- RECORD EXTRACTS -
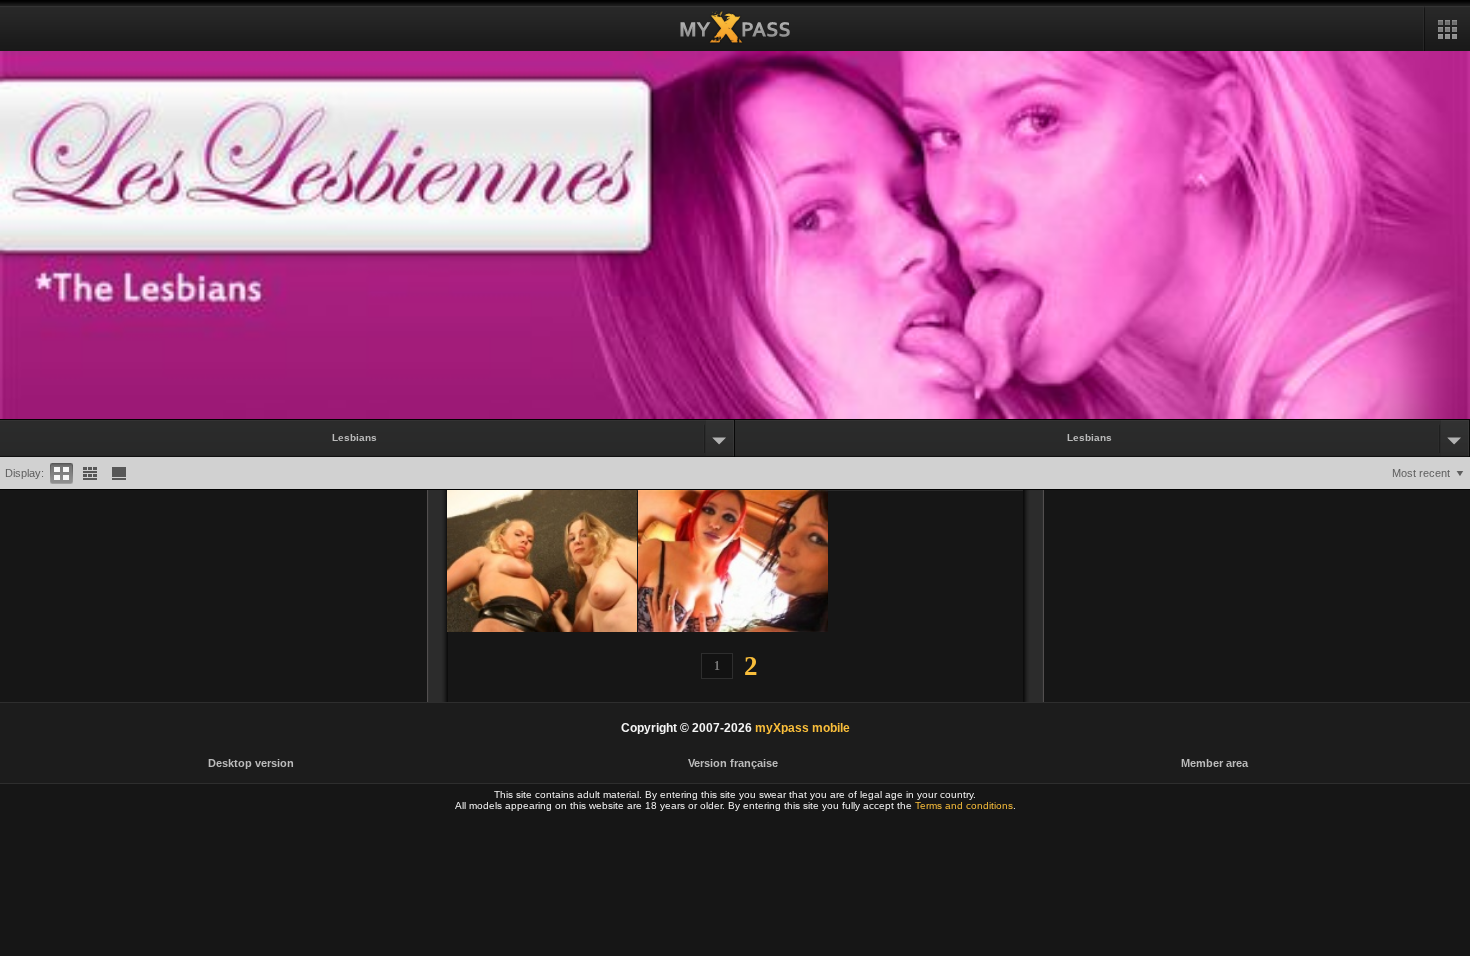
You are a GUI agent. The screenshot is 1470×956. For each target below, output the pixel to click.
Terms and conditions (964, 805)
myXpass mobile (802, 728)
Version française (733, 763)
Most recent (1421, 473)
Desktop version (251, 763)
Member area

- REQUIRED ACTION -
Only the lines from the one containing "myXpass mobile (802, 728)" through the final line above should be duplicated, exactly as they stand.

- PROBLEM SOLUTION -
myXpass mobile (802, 728)
Version française (733, 763)
Most recent (1421, 473)
Desktop version (251, 763)
Member area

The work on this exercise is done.